Alain Leroy, bourgeois trentenaire et alcoolique, est revenu à Paris afin de suivre une cure de désintoxication. Sa femme Dorothy est restée à New York. Autrefois mondain abonné aux soirées de débauche, Alain est aujourd’hui las de la vie. Les retrouvailles successives avec ses amis d’antan ne l’aident en rien. Même Lydia, une belle jeune femme, amie de Dorothy, avec qui il a passé une nuit ne semble pouvoir le sauver de son désespoir et de son dégoût. Alain, angoissé et mélancolique, pense qu’il doit mettre fin à ses jours…

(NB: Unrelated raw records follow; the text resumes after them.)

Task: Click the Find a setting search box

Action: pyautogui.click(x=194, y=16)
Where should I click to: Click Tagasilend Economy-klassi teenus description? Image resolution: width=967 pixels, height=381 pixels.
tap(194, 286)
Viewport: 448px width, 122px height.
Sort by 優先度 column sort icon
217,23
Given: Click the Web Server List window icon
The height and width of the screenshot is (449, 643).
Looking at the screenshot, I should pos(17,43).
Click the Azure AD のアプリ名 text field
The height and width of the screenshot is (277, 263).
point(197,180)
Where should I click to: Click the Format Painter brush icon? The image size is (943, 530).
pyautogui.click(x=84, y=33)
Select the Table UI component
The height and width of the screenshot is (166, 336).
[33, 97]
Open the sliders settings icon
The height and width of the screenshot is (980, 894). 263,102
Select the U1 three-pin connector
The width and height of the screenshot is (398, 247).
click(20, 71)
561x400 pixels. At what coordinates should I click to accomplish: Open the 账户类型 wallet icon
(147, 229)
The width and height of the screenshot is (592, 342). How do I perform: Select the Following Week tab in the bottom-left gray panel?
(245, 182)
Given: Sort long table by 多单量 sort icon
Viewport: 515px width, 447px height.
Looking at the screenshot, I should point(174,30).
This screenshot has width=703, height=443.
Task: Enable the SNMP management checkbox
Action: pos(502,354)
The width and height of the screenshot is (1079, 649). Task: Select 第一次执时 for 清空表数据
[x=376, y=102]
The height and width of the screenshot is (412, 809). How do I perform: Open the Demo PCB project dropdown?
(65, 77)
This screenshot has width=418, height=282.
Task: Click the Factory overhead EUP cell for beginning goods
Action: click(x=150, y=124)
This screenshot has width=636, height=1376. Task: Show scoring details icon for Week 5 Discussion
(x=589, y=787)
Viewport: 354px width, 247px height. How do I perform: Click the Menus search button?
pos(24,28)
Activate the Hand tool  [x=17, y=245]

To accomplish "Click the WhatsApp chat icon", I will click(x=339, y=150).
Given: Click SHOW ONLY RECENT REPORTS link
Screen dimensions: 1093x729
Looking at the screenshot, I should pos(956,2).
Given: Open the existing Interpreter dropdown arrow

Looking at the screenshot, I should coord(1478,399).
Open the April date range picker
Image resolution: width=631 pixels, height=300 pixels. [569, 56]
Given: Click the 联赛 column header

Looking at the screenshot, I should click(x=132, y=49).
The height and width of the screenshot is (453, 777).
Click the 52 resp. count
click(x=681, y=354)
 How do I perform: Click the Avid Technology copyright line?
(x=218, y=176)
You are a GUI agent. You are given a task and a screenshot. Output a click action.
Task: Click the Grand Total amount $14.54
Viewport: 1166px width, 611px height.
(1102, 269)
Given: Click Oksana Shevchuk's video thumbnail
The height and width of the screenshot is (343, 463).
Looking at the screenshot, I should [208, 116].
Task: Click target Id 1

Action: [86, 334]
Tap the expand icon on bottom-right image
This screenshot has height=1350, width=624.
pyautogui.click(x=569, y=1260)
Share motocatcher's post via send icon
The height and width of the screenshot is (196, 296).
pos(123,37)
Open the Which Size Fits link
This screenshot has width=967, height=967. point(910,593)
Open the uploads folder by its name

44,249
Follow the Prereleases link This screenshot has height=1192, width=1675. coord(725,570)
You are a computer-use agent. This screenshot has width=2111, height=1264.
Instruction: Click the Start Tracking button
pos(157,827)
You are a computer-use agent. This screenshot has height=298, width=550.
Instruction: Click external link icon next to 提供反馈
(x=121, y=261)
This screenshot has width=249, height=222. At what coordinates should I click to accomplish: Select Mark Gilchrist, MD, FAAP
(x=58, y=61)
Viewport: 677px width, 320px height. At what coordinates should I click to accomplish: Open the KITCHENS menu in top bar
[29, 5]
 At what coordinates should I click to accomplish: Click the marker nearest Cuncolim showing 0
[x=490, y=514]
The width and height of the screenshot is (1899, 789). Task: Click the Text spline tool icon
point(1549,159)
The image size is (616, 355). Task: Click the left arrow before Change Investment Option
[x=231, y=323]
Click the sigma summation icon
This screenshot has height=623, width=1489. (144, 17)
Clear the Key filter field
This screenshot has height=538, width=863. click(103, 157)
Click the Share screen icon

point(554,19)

Petite chapelle du désespoir

Une chambre d’hôtel, un lit défait, deux amants qui se parlent, ou plutôt une belle jeune femme qui interroge un homme, qui semble distant, perdu. Cette scène inaugurale est comme un sas, un lieu qui sépare Alain du reste du monde. C’est une suspension dans le temps, un battement de cœur. L’évanescence de cet instant est l’une des plus belles scènes d’exposition qui soit : on introduit ce personnage masculin, on apprend peu de choses sur lui, mais très vite son magnétisme, son inquiétude, captivent et fascinent. Il faut en savoir plus, cela devient brûlant. Pour incarner Alain nul autre que Maurice Ronet, qui lui prête son intensité, mais aussi son incandescence. Quand Louis Malle réalise cette première adaptation du Feu-follet de Pierre Drieu La Rochelle en 1963 (le roman date de 1931), Ronet a besoin d’un second souffle dans sa carrière. Trois ans après Plein Soleil de René Clément, il a besoin de ce grand rôle, de cette incarnation de son talent.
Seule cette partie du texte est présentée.